/SearchGram

🔠 Search Telegram chat history even if you're using CJK.

Primary LanguagePythonGNU General Public License v3.0GPL-3.0

SearchGram

A telegram Bot that can search for CJK and other languages.

Introduction

Telegram has bad search experience for CJK languages because those languages are not separated by spacing.

Bug issues were submitted years ago but never fixed.

I'm not planning to be sitting ducks, so I create a bot that can search for CJK languages.

Feature

  • support text message
  • support caption inside photo and document
  • support chat username
  • support import chat history, with json format
  • search for one specific user: /user <username>|<id>|<firstname> keyword

Theory

  1. Telegram allows multiple sessions, maximum is 10 clients.
  2. We create a hidden session
  3. We use this session to store all your incoming and outgoing text messages to MongoDB
  4. We create another bot to search MongoDB
  5. We return the whole sentense, so you could use Telegram's built-in buggy search feature.

Screenshots

pagination.mp4

Installation

Because chat history is very important and that should be kept privately always, so I don't offer any public bots.

1. Prepare environment and clone this repository

Install docker and docker-compose on your server, clone this repository to any directory you want.

2. (Optional) Prepare Encryption data volume

It's highly recommend to use encrypted data volume. You can use LUKS.

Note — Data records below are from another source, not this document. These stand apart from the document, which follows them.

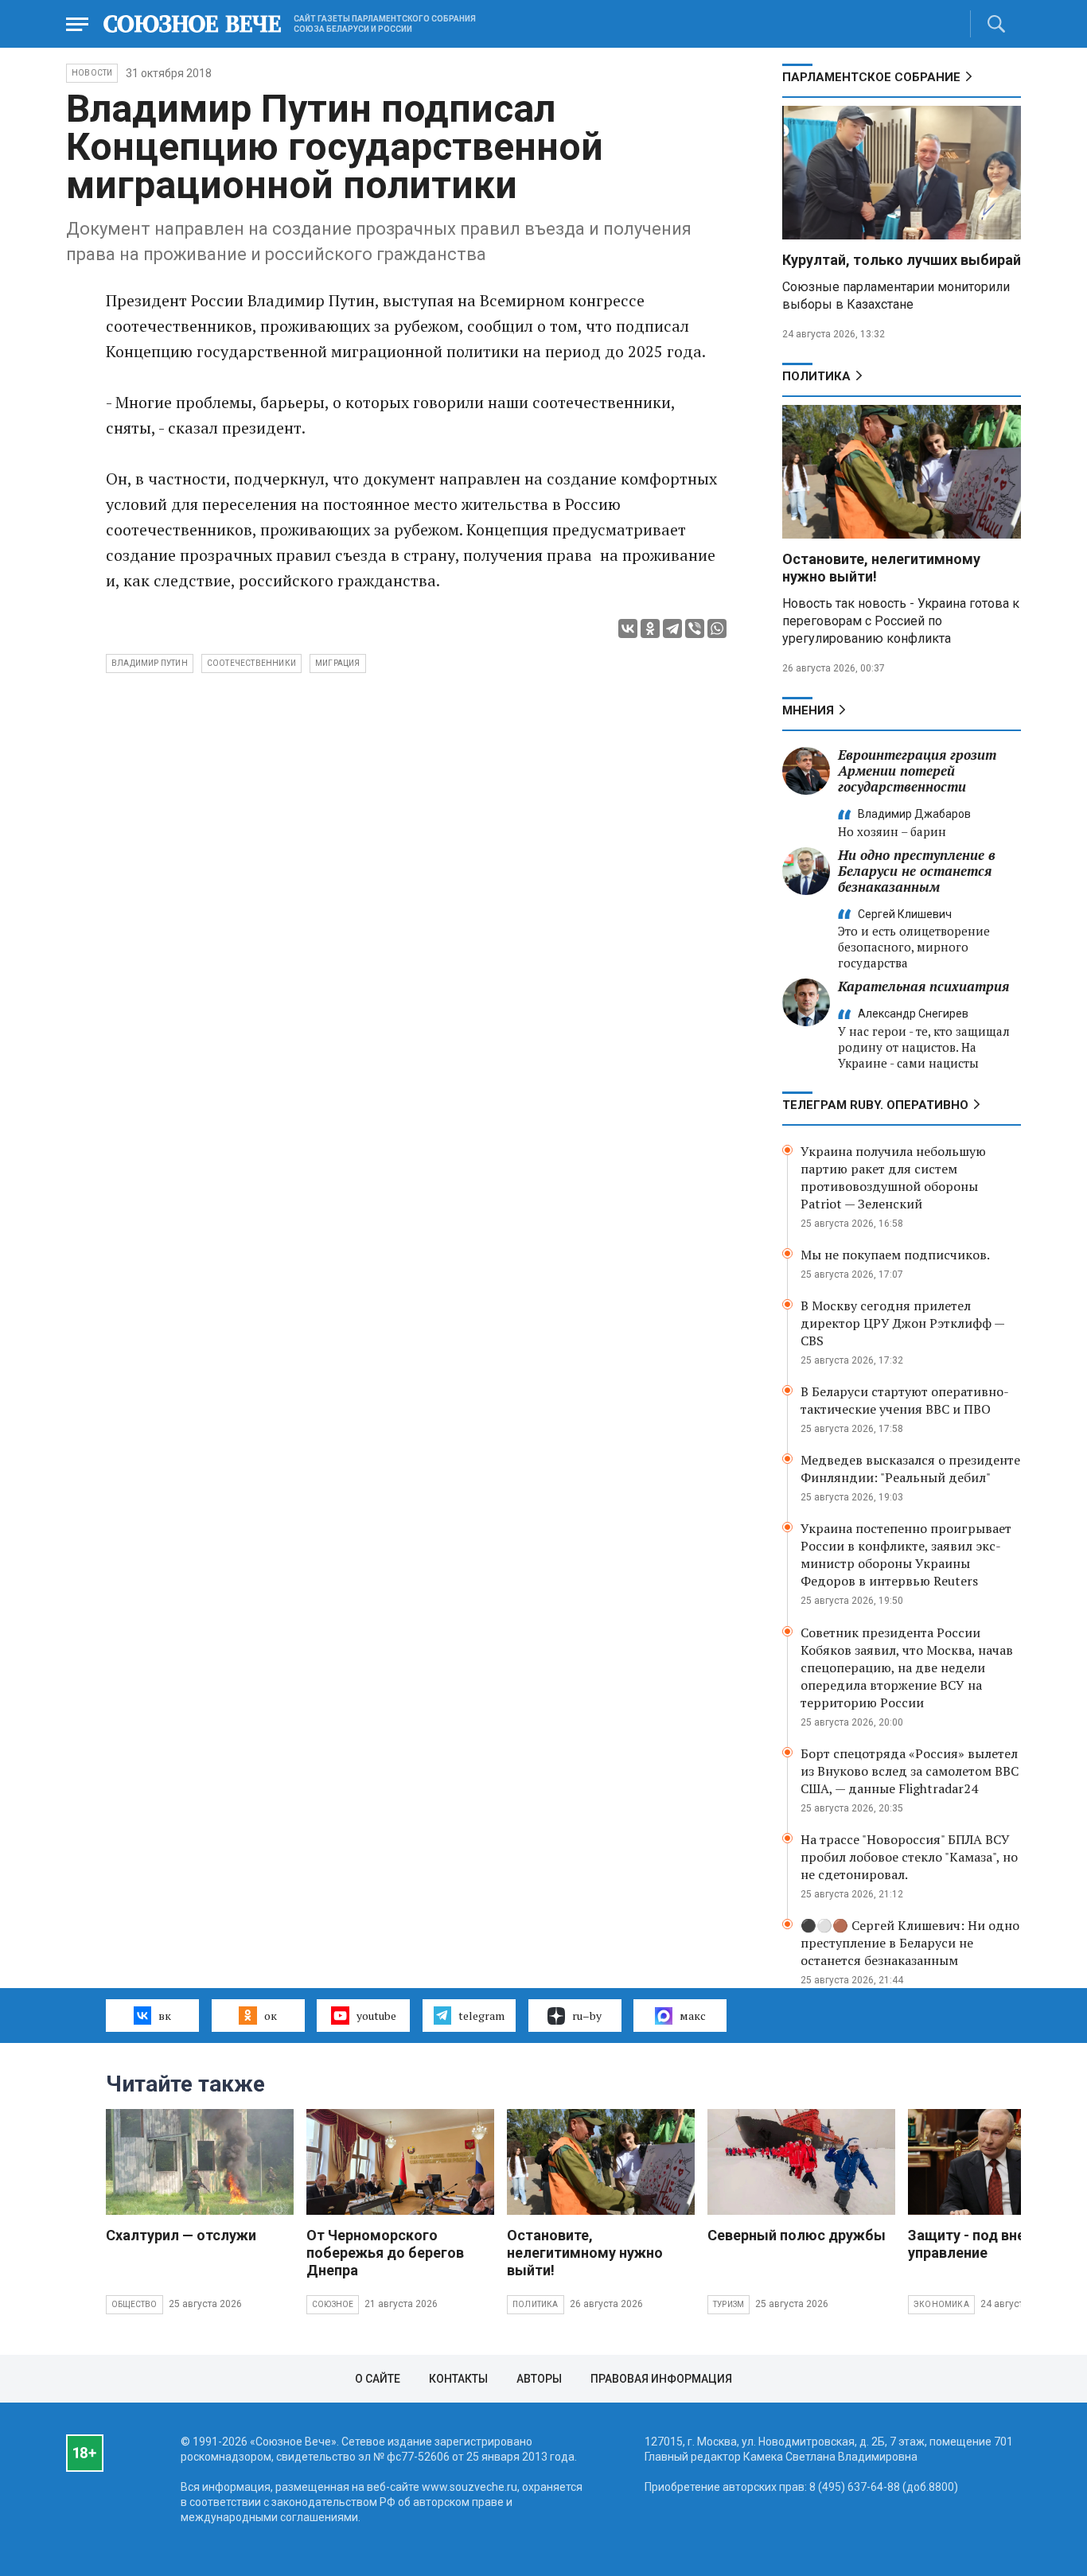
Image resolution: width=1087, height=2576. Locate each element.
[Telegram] (672, 628)
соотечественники (251, 663)
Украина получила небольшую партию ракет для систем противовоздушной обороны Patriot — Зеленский (893, 1177)
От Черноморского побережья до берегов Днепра (385, 2252)
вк (164, 2015)
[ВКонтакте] (627, 628)
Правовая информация (661, 2378)
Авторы (539, 2378)
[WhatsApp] (717, 628)
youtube (376, 2015)
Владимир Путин (149, 663)
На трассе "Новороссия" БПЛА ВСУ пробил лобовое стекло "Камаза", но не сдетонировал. (909, 1857)
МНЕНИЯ (808, 710)
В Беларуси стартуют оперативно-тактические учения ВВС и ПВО (905, 1400)
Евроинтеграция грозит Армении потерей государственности (917, 770)
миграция (337, 663)
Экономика (941, 2304)
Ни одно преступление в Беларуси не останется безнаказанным (916, 871)
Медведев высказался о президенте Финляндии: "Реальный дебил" (910, 1468)
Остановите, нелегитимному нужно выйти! (585, 2252)
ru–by (587, 2015)
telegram (481, 2015)
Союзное (332, 2304)
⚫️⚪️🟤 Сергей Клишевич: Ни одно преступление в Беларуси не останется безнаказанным (910, 1942)
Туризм (728, 2304)
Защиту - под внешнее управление (984, 2244)
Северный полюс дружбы (796, 2235)
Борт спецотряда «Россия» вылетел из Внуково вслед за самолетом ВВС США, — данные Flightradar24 (910, 1771)
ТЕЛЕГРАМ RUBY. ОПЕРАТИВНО (875, 1105)
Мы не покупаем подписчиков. (895, 1254)
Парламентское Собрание (871, 77)
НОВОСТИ (92, 72)
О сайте (377, 2378)
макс (693, 2015)
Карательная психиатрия (923, 986)
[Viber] (694, 628)
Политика (816, 376)
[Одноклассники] (650, 628)
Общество (134, 2304)
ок (270, 2015)
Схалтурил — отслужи (181, 2235)
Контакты (458, 2378)
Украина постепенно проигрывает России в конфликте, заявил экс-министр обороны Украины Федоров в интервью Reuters (906, 1555)
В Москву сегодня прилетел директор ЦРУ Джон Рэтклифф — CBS (902, 1323)
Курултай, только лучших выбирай (901, 259)
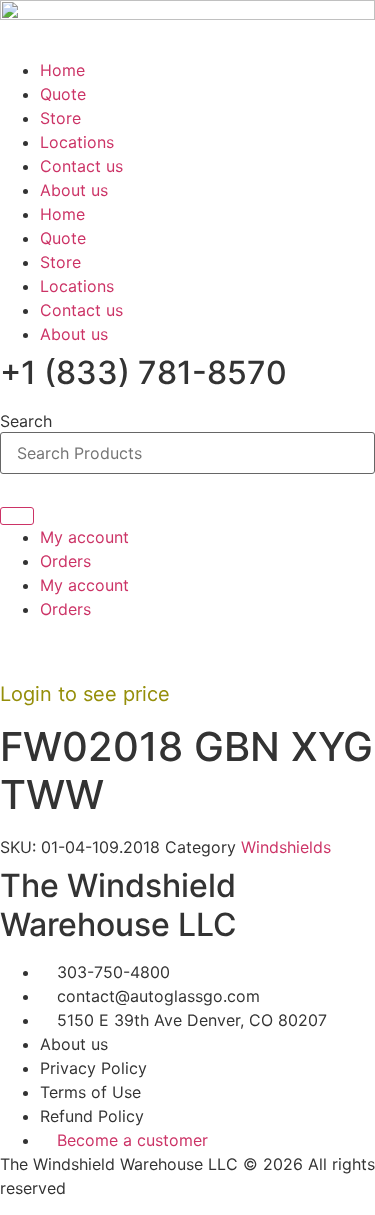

Here there is an example of using loop+LVM+LUKS, you can also use simple make commands:

make encrypt
make format

2.1 Create loop device

# create loop file and loop device
fallocate -l 1G pv0.img
losetup /dev/loop0 pv0.img
# verify loop device
fdisk -l /dev/loop0
Disk /dev/loop0: 1 GiB, 1073741824 bytes, 2097152 sectors
Units: sectors of 1 * 512 = 512 bytes
Sector size (logical/physical): 512 bytes / 512 bytes
I/O size (minimum/optimal): 512 bytes / 512 bytes

2.2 create LVM

pvcreate /dev/loop0
vgcreate vg_mongo_data /dev/loop0
# use vgdisplay to confirm Volume Group
vgdisplay

# create logical volume
lvcreate --extents 100%FREE vg_mongo_data -n lv_mongo_data

# You should have device here 
file /dev/vg_mongo_data/lv_mongo_data

2.3 luks

# format lucks and input your password
cryptsetup luksFormat /dev/vg_mongo_data/lv_mongo_data
# open device
cryptsetup luksOpen /dev/vg_mongo_data/lv_mongo_data mongo_data
# you should see /dev/mapper/mongo_data
file /dev/mapper/mongo_data
cryptsetup status mongo_data

2.4 format and mount

mkfs.ext4 /dev/mapper/mongo_data
mkdir -p mongo_data
mount /dev/mapper/mongo_data ./mongo_data
chmod 777 mongo_data

2.5 unmount and remove

umount /dev/mapper/mongo_data
cryptsetup luksClose mongo_data

3. Prepare APP_ID, APP_HASH and bot token

  1. You can get APP_ID and APP_HASH from https://core.telegram.org/
  2. Talk to @BotFather to get your bot token
  3. Talk to @blog_update_bot to get your user id and your bot's id

4. Modify env file

# vim env/gram.env
TOKEN=3token
APP_ID=id
APP_HASH=hash
OWNER_ID=your user_id
BOT_ID=your bot_id

5. Login to client

make init

And then you'll be dropped into a container shell.

python client.py

Follow the instruction to log in to your account.

When you see 'started xxx handlers', Ctrl + D to exit. You should find session file under searchgram/session/client.session.

6. Up and running

docker-compose up -d

Now you can talk to your friends and search in your bot.

Roadmap and TODOs

  • import chat history

License

This project is LICENSED under the GNU GENERAL PUBLIC LICENSE Version 3.